5. Suck the Blood from My Wound
Weird, non-musical, things at the beginning or ends of songs usually bug me when included in a playlist, but every once in a while, I find a song that I vibe with so much that I can’t help but include it. This is one of those songs.
There’s so many good rhymes in this song. Feels like every couple of lines there’s something that’s both unexpected and also the only thing that could possibly be there.
“The narrative thread is I’m in love with an angel, and a government is after us, and we have to leave home because angels are illegal, as is harbouring angels. The term ‘transangelic’ refers to the fact people become angels because they grow wings. They have an operation, and they’re transformed. And it causes panic because some people think it’s contagious, or it should just be outlawed.”

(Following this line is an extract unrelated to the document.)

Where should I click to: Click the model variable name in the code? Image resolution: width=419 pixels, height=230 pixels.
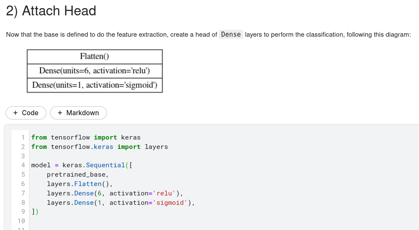click(41, 165)
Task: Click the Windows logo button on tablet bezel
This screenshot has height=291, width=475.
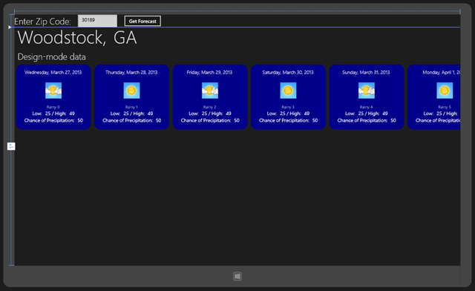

The concept serves as a loose metaphor for queer liberation, and on “Wound,” it’s a literal story of underdog pain and defiance. Furman’s narrator is injured and his angel has just broken out of the hospital as the pair set off, still bleeding, on a desperate escape. The distorted low end sounds like it’s throbbing from the speakers of their getaway car, and the snarled hook echoes: “Angel, don’t fight it—to them, you know we’ll always be freaks.” Half the pleasure is in Furman’s songwriting, conversational yet packed with visceral detail and novel rhymes (“Pasadena / deus ex machina”).